M. Yves Détraigne. Comment se fait-il que l'on ait brusquement besoin de créer un « champion de l'énergie » en fusionnant le gazier GDF et l'électricien Suez, alors que cette hypothèse était exclue voilà deux ans ?
M. Yves Détraigne. S'agit-il de constituer un groupe qui, par son poids, sera en mesure de peser sur les prix de l'énergie ? Alors, il convient d'expliquer pourquoi EDF, qui est lui aussi un mastodonte dans le domaine de l'énergie électrique, n'est pas parvenu à peser sur les prix de l'électricité en France.
Je ne reviendrai pas sur ce qu'a dit excellemment Jean Arthuis ; je soulignerai simplement que nous avons vu flamber les prix de l'électricité alors que l'essentiel de l'énergie électrique produite en France est d'origine nucléaire. Ce constat pourrait même remettre en question l'intérêt de la relance du programme nucléaire !
Si EDF, qui maîtrise la production de l'électricité qu'elle distribue, n'a pas su influer sur l'évolution de ses prix, je vois d'autant moins comment le nouvel ensemble GDF-Suez, qui ne maîtrise pas ses sources de production de gaz, pourrait peser sur les prix ou sécuriser les approvisionnements en gaz de notre pays.

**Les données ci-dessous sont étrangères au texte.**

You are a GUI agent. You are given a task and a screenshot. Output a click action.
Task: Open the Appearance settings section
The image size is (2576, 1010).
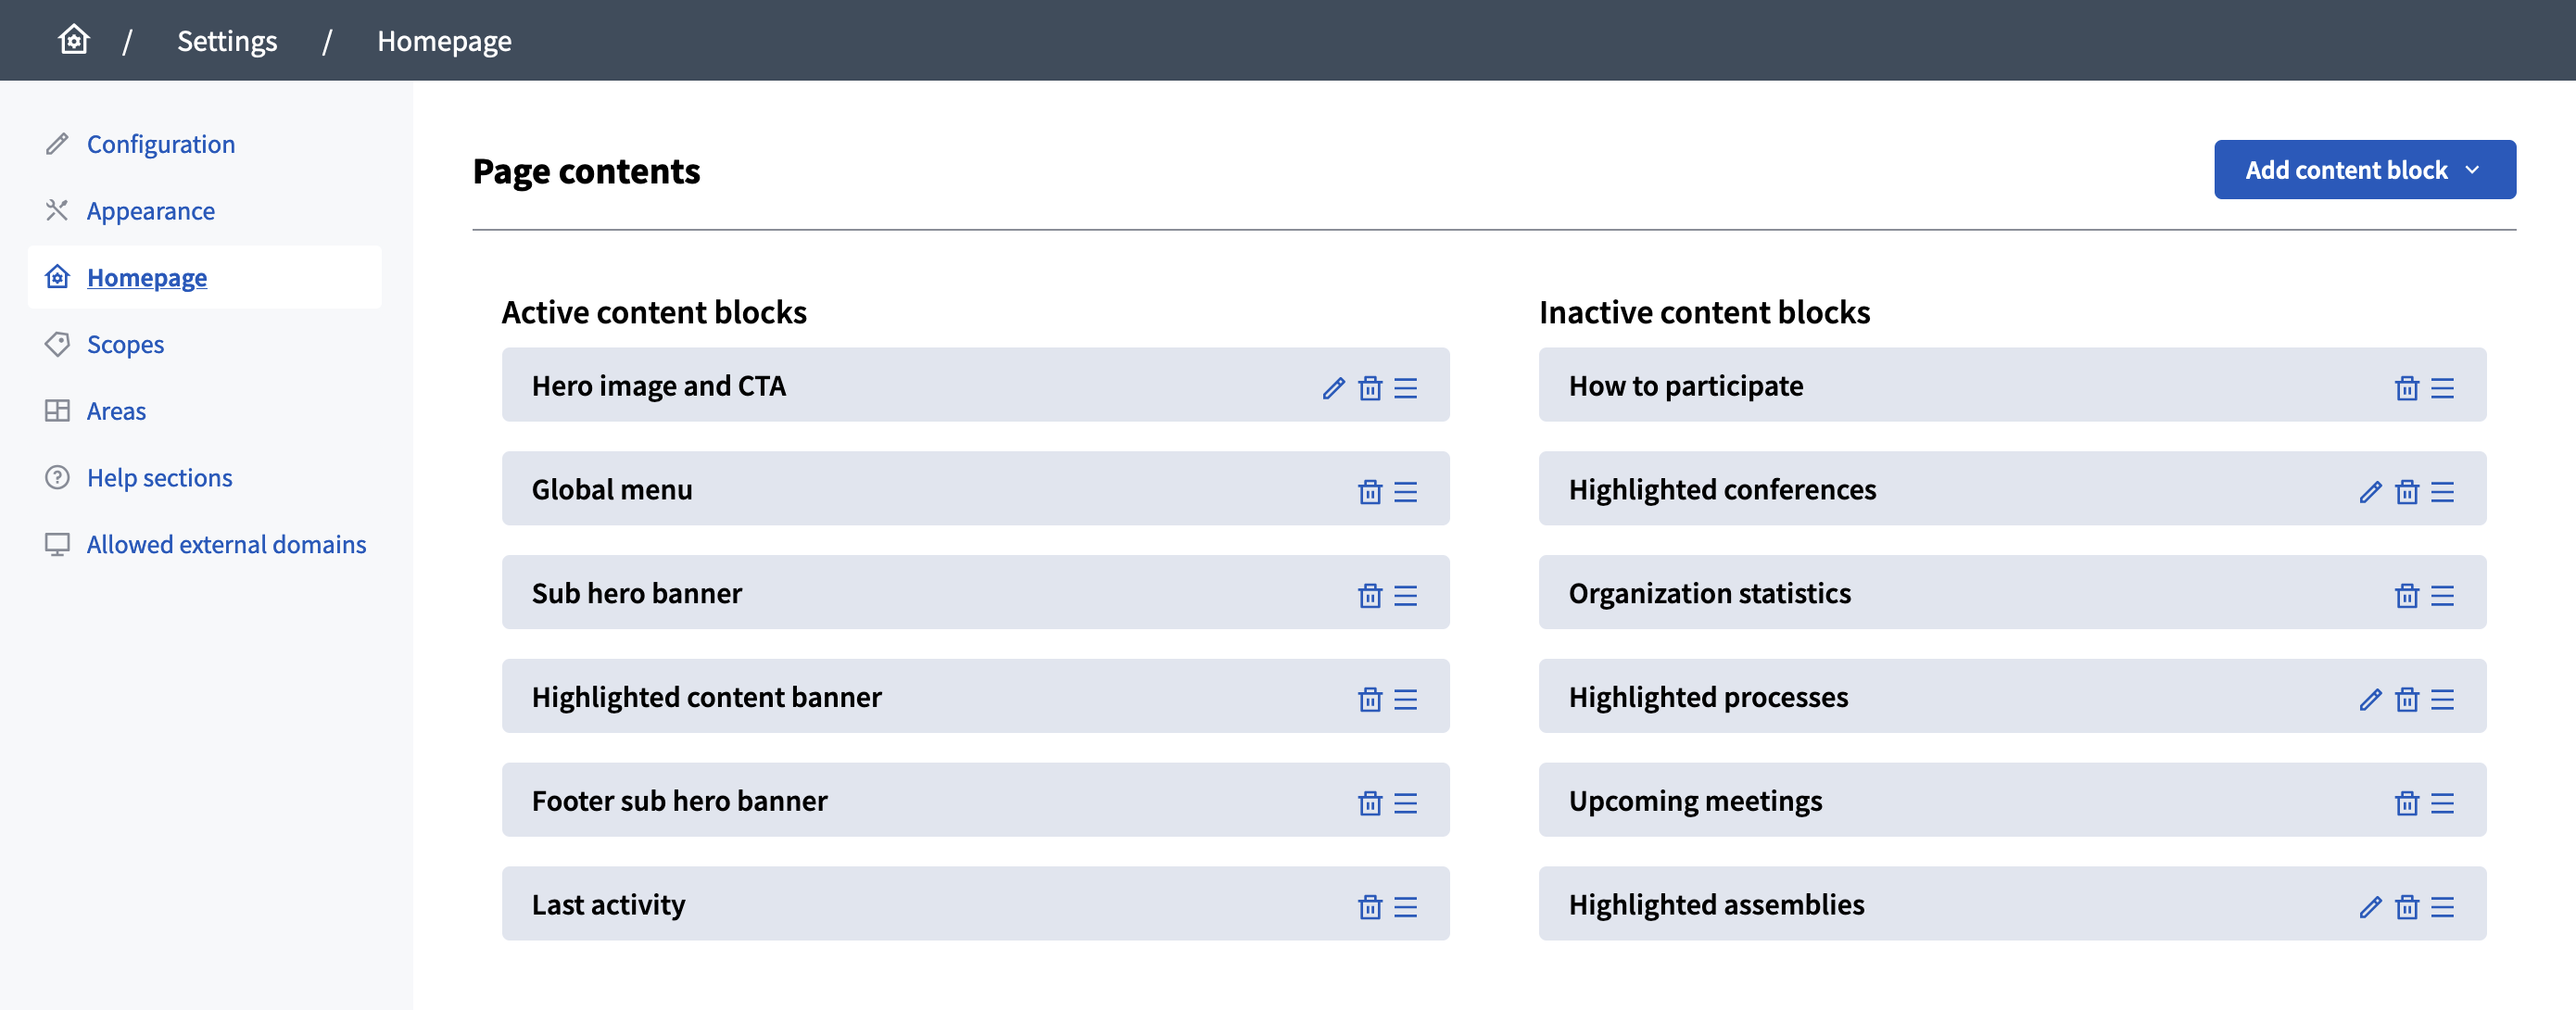(x=150, y=210)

On sait bien que le prix du gaz évolue d'abord en fonction du prix du pétrole. Comme celui-ci est promis à devenir rare et cher, j'avoue ne guère comprendre comment cette fusion, d'une part, garantirait mieux les approvisionnements que ne peut le faire GDF seul et, d'autre part, protégerait mieux le consommateur contre la hausse des prix du gaz...
On peut craindre, au contraire, que les arbitrages internes au nouveau groupe - sur les décisions duquel l'État ne sera plus en mesure de peser aussi efficacement - ne se fassent d'abord, et ce serait compréhensible, dans l'intérêt du groupe et que l'intérêt du consommateur passe au second plan. Celui-ci peut donc légitimement nourrir plus de craintes que d'espoirs à l'égard de cette fusion.
Qu'adviendra-t-il des activités de Suez qui ne relèvent pas du domaine de l'énergie ? Je pense notamment à celles qui sont liées à l'eau, à l'assainissement, à la propreté et au chauffage urbain, dont Suez est l'un des leaders mondiaux ; on peut craindre que leur développement ne soit plus la priorité du nouveau groupe. Nous aimerions, messieurs les ministres, être éclairés sur ce point.
Derrière tout cela, l'éternelle question de la gouvernance des grandes entreprises dans notre pays revient au premier plan.
Il est tout de même frappant de constater que c'est le Premier ministre lui-même qui a annoncé, en février dernier, la fusion des deux entreprises. On a beau nous expliquer que celles-ci étaient en pourparlers depuis trois ans, cette précipitation soudaine et cette mise en scène - les acteurs économiques donnent l'impression d'être aux ordres du politique - nous font beaucoup plus penser à une réaction d'amour-propre national face à l'éventualité d'une OPA d'une entreprise étrangère sur une entreprise française qu'à une véritable nécessité d'ordre industriel.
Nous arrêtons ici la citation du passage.